To represent this as a state machine we would have 3 states {unpublished, pending, published} and 2 transitions {unpublished->pending, pending->published}. In recognition of the fact that computing resources are finite, we have a guard condition on the unpublished->pending transition. I.e. a limit on number of sequences we allow in the pending state. Because each sequence is unique, the transition unpublished->pending does not require a CAS operation. The pending list is represented as an AtomicLongArray and the transition is a simple AtomicLongArray.set() where the index is the sequence modulo the size of the pending list2. The final transition pending->published is where the CAS operation comes in. The thread will first try to publish its own sequence number. If that passes then the thread will try to publish the next value from the pending list. If the CAS fails the thread leaves the method. The failure means that the value is already published or will be by some other thread.

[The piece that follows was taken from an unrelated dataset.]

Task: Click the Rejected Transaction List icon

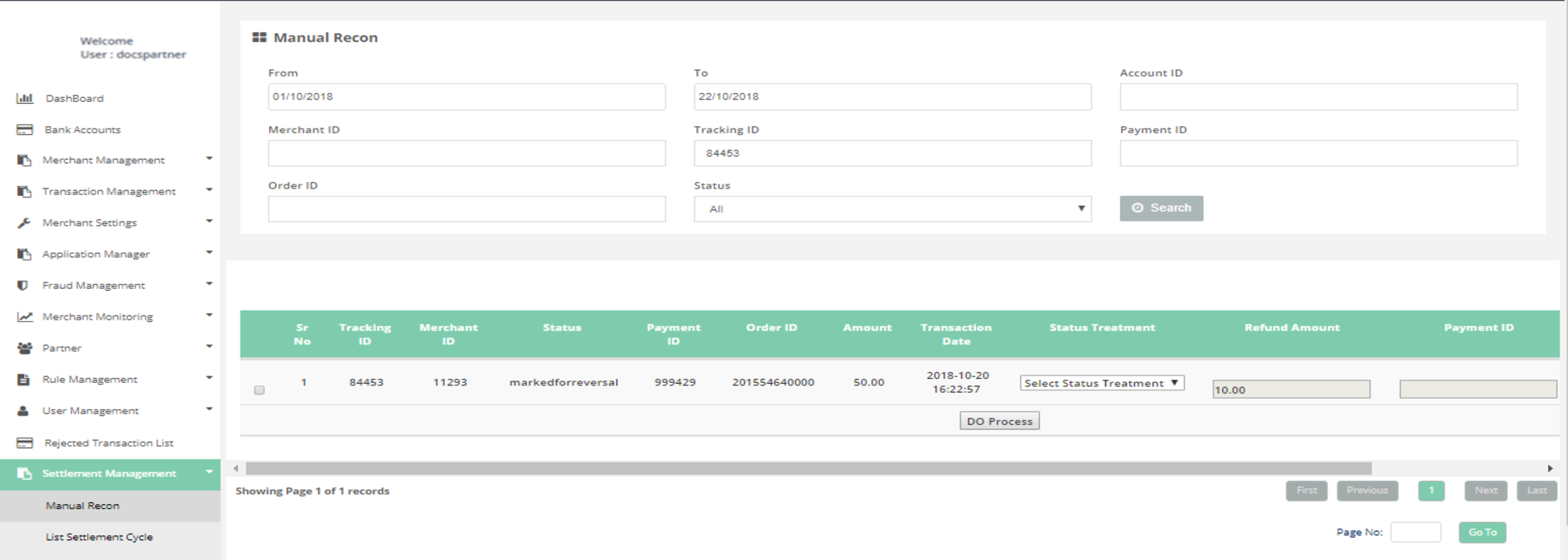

Running the multi-publisher performance test on my 2-Core laptop (where at least 4 threads would normally be required):
ThreePublisherToOneProcessorSequencedThroughputTest run 0: BlockingQueue=5,832,264 Disruptor=6,399,590 ops/sec run 1: BlockingQueue=5,521,506 Disruptor=6,470,816 ops/sec run 2: BlockingQueue=5,373,743 Disruptor=6,931,928 ops/sec
Sanity restored.
This update will be included in the 2.8 release of the Disruptor as the default implementation of the MultiThreadedClaimStrategy. The old implementation will still be available as MultiThreadedLowContentionClaimStrategy. Those who have plenty of cores where the publishers aren't often contented may find the old implementation faster, which it should be as it is simpler and requires fewer memory barriers. I'm going to continue to revise and work on this code. While improved, it is not truly wait free. It is possible for one of the threads to get stuck doing all of the publishing.
1 The AtomicLong.getAndIncrement() does use a slightly different loop structure by the semantics are the same.
2 Actually it's a mask of the sequence and the pending list size minus 1. This is equivalent when the size of the pending list is a power of 2.